Reproduce exactly only the lines from the line that holds "Waste Disposal Installation (277, 2367)" to the line that holds "Sport (45, 2430)", inclusive, in the listing below, and please leave out every picture.

AVAILABLE RECORDS Start Marker

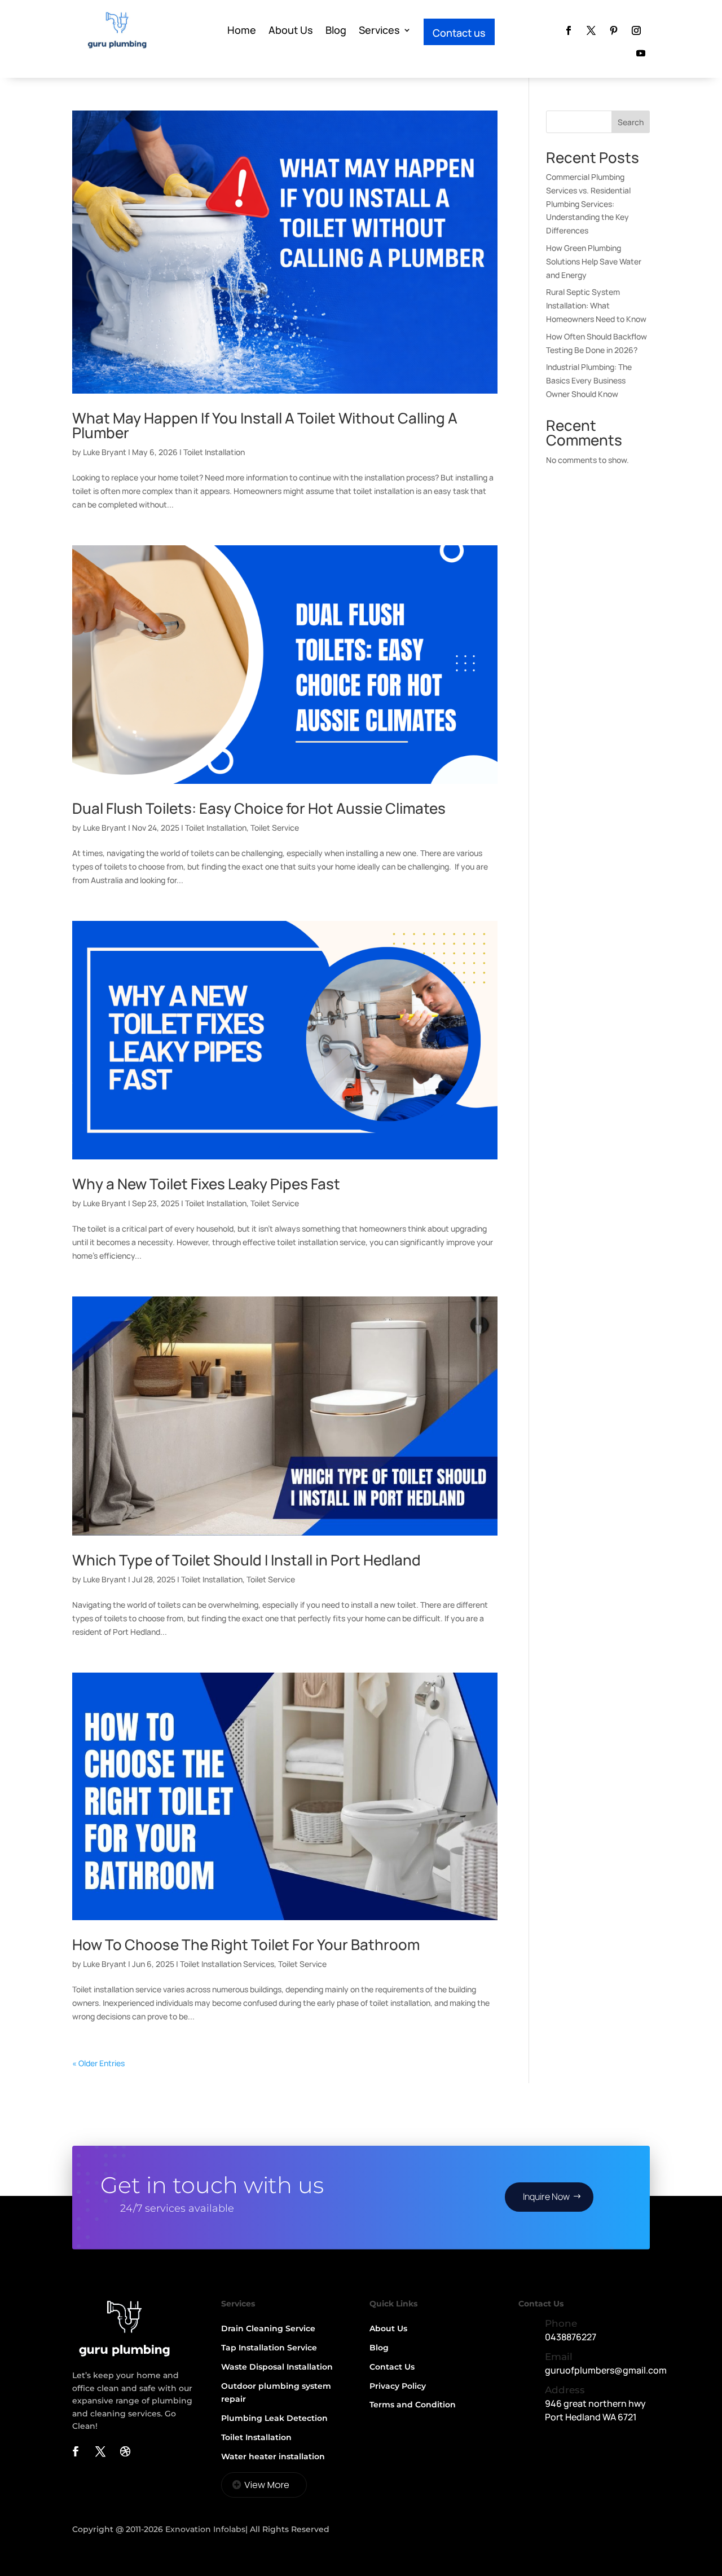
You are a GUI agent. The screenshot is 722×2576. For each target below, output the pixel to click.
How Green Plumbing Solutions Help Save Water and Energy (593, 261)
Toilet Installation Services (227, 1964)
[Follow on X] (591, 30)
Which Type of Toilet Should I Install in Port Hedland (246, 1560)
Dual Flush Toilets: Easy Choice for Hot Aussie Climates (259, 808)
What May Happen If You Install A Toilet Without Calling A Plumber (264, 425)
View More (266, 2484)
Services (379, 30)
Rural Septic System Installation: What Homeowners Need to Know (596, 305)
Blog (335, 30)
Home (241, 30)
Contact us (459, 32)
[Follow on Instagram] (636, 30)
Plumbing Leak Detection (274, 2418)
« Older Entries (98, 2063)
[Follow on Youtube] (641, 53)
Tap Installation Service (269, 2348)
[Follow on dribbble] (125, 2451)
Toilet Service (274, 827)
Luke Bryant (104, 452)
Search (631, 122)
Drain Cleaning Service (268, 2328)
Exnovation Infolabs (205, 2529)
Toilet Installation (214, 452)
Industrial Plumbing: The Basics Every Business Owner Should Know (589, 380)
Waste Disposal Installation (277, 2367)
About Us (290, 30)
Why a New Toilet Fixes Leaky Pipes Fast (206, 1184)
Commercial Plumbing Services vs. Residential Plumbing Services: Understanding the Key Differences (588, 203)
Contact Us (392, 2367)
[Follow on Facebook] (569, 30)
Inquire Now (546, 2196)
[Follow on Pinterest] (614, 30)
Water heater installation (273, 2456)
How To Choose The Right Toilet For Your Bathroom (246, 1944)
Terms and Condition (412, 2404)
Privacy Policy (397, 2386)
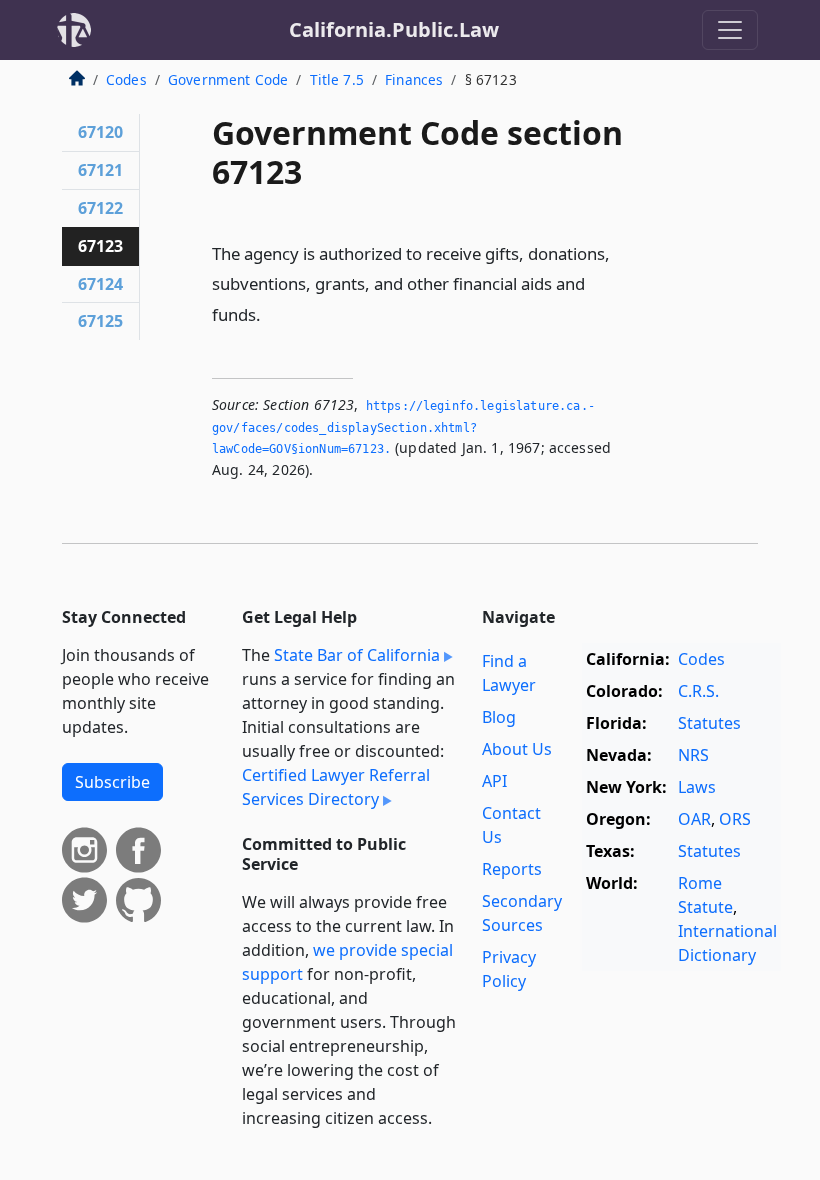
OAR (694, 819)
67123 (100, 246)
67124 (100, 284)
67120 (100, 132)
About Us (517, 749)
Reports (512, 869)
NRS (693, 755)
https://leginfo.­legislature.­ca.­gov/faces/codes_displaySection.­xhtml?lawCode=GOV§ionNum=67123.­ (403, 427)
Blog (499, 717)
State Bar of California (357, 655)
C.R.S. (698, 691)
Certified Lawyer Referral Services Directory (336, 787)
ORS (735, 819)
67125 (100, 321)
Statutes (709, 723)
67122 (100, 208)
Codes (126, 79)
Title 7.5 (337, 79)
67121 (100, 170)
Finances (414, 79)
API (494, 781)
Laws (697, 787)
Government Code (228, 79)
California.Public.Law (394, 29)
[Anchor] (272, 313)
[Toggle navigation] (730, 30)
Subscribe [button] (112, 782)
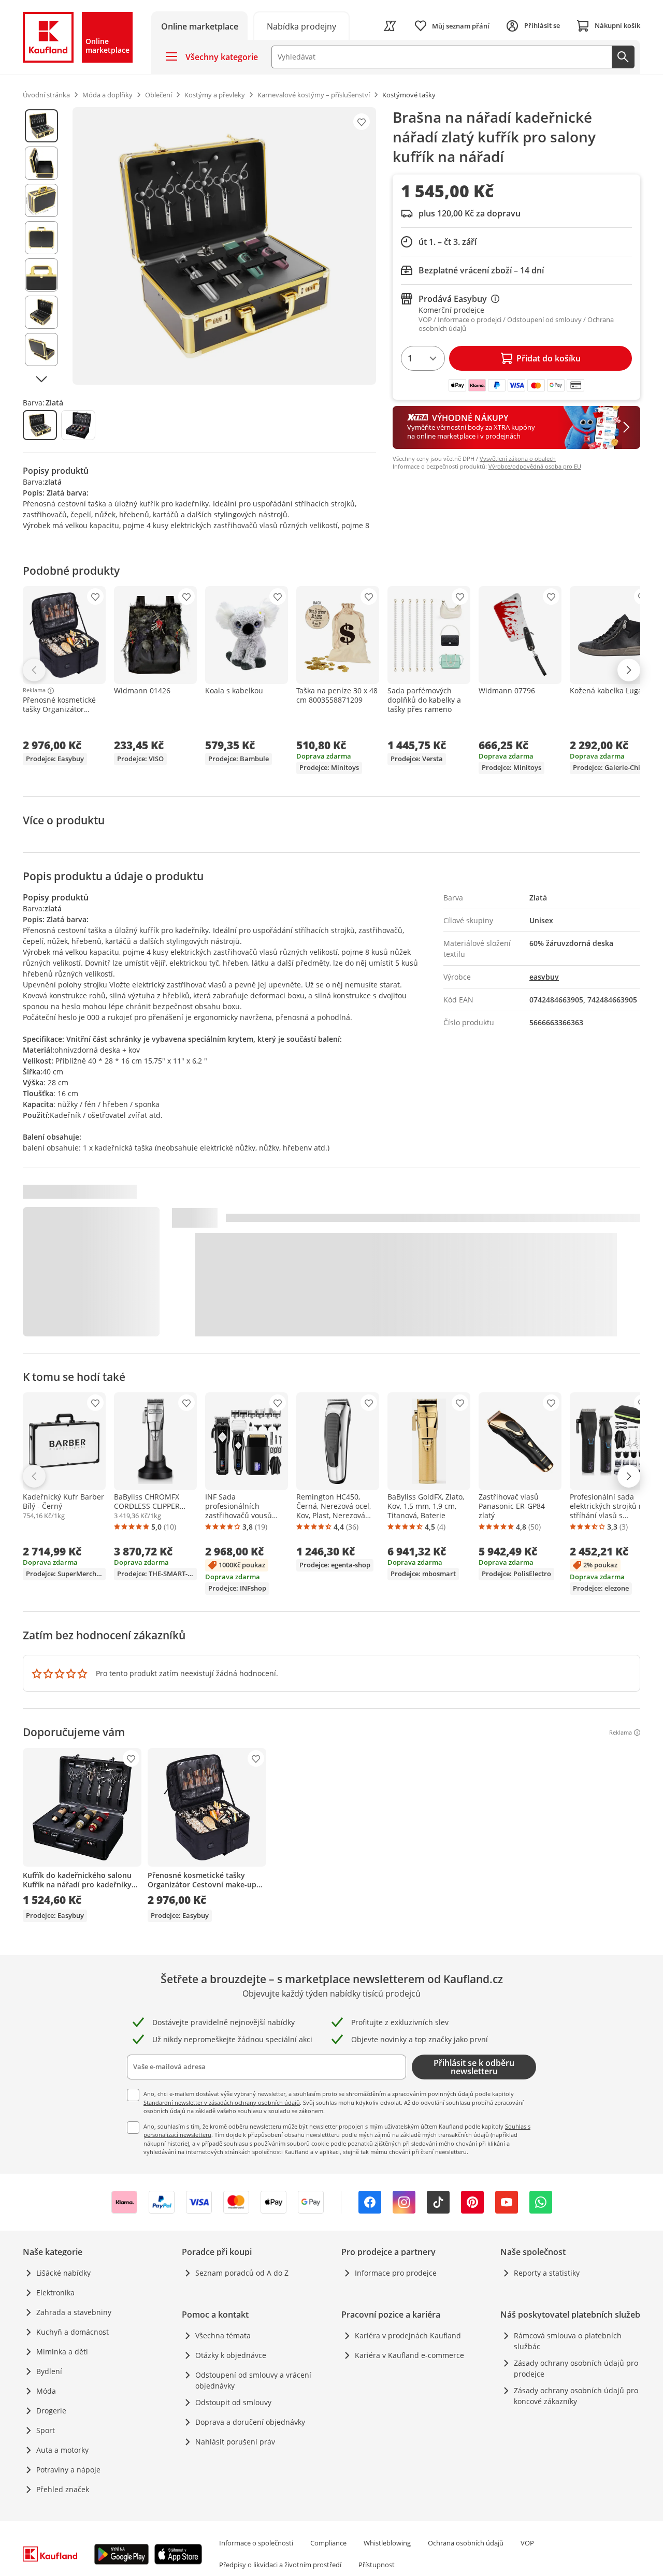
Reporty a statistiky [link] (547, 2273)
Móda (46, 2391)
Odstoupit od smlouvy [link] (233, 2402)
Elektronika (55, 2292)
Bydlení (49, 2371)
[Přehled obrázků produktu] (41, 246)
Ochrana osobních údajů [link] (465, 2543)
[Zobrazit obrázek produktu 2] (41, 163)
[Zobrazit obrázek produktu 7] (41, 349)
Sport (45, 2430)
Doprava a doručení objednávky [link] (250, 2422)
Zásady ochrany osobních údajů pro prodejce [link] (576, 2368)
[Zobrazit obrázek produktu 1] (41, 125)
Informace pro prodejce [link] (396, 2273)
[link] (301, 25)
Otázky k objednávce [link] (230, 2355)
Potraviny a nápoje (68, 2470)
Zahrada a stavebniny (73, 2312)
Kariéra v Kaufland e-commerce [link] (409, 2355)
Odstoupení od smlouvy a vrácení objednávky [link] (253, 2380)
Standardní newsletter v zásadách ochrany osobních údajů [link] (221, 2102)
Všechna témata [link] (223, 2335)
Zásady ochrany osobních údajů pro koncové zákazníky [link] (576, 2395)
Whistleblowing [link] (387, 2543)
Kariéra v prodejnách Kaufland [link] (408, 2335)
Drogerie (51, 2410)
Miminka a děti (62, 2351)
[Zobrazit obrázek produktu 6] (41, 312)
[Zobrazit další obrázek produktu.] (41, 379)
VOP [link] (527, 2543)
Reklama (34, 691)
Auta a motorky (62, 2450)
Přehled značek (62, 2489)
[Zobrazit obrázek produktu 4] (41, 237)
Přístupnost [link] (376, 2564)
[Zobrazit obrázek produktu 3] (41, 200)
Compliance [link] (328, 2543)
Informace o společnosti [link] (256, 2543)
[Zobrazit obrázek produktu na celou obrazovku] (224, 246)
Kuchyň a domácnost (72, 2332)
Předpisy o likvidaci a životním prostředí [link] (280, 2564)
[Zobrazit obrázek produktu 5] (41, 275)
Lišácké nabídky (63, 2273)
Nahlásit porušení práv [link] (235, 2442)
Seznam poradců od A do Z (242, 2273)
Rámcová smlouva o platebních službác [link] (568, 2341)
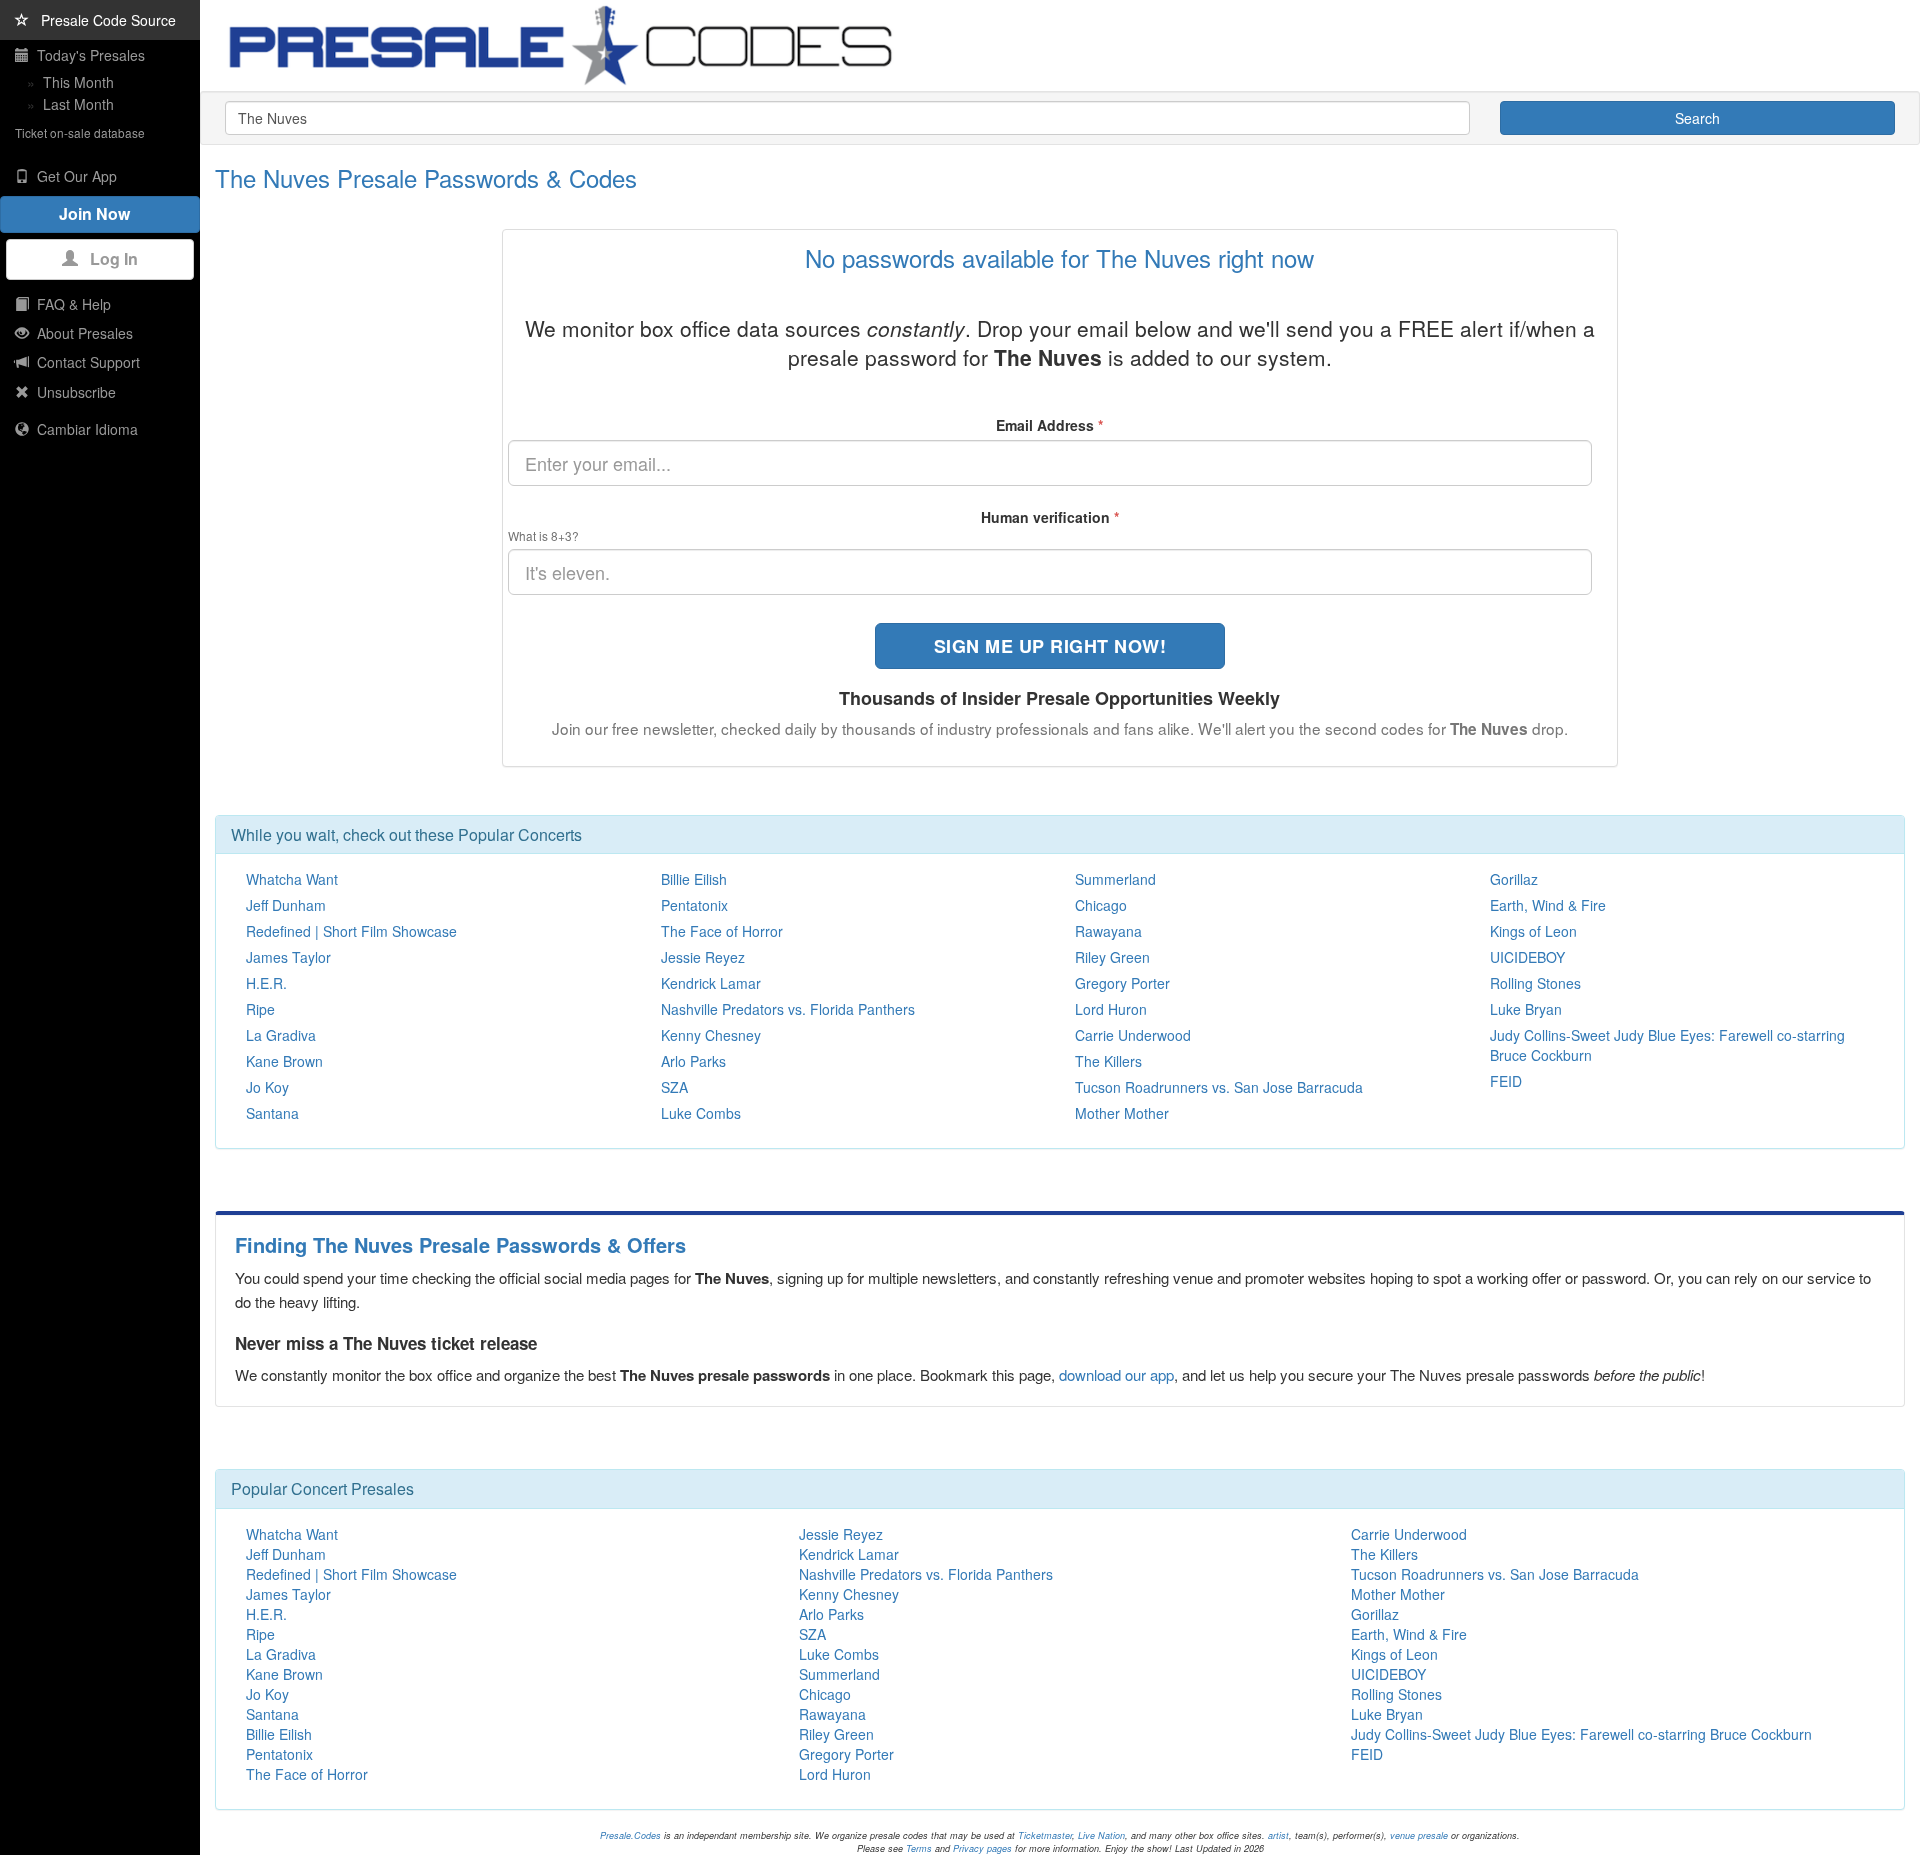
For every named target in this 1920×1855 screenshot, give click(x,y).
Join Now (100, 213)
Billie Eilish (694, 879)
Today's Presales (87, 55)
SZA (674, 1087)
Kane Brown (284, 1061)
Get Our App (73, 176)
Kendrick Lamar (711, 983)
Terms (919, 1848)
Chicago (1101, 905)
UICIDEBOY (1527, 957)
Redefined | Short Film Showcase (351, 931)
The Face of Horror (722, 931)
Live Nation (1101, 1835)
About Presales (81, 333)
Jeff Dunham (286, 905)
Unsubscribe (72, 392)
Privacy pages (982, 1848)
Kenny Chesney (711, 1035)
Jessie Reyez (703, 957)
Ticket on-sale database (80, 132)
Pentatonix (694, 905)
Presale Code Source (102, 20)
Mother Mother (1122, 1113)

AVAILABLE RECORDS End Marker

== ANSWER FOR THE TASK ==
Waste Disposal Installation (277, 2367)
About Us (290, 30)
Why a New Toilet Fixes Leaky Pipes Fast (206, 1184)
Commercial Plumbing Services vs. Residential Plumbing Services: Understanding the Key Differences (588, 203)
Contact Us (392, 2367)
[Follow on Facebook] (569, 30)
Inquire Now (546, 2196)
[Follow on Pinterest] (614, 30)
Water heater installation (273, 2456)
How To Choose The Right Toilet For Your Bathroom (246, 1944)
Terms and Condition (412, 2404)
Privacy Policy (397, 2386)
OAR (694, 819)
67123 (100, 246)
67124 (100, 284)
67120 (100, 132)
About Us (517, 749)
Reports (512, 869)
NRS (693, 755)
https://leginfo.­legislature.­ca.­gov/faces/codes_displaySection.­xhtml?lawCode=GOV§ionNum=67123.­ (403, 427)
Blog (499, 717)
State Bar of California (357, 655)
C.R.S. (698, 691)
Certified Lawyer Referral Services Directory (336, 787)
ORS (735, 819)
67125 (100, 321)
Statutes (709, 723)
67122 (100, 208)
Codes (126, 79)
Title 7.5 (337, 79)
67121 (100, 170)
Finances (414, 79)
API (494, 781)
Laws (697, 787)
Government Code (228, 79)
California.Public.Law (394, 29)
[Anchor] (272, 313)
[Toggle navigation] (730, 30)
Subscribe [button] (112, 782)
Reporty a statistiky [link] (547, 2273)
Móda (46, 2391)
Odstoupit od smlouvy [link] (233, 2402)
Elektronika (55, 2292)
Bydlení (49, 2371)
[Přehled obrázků produktu] (41, 246)
Ochrana osobních údajů [link] (465, 2543)
[Zobrazit obrázek produktu 2] (41, 163)
[Zobrazit obrázek produktu 7] (41, 349)
Sport (45, 2430)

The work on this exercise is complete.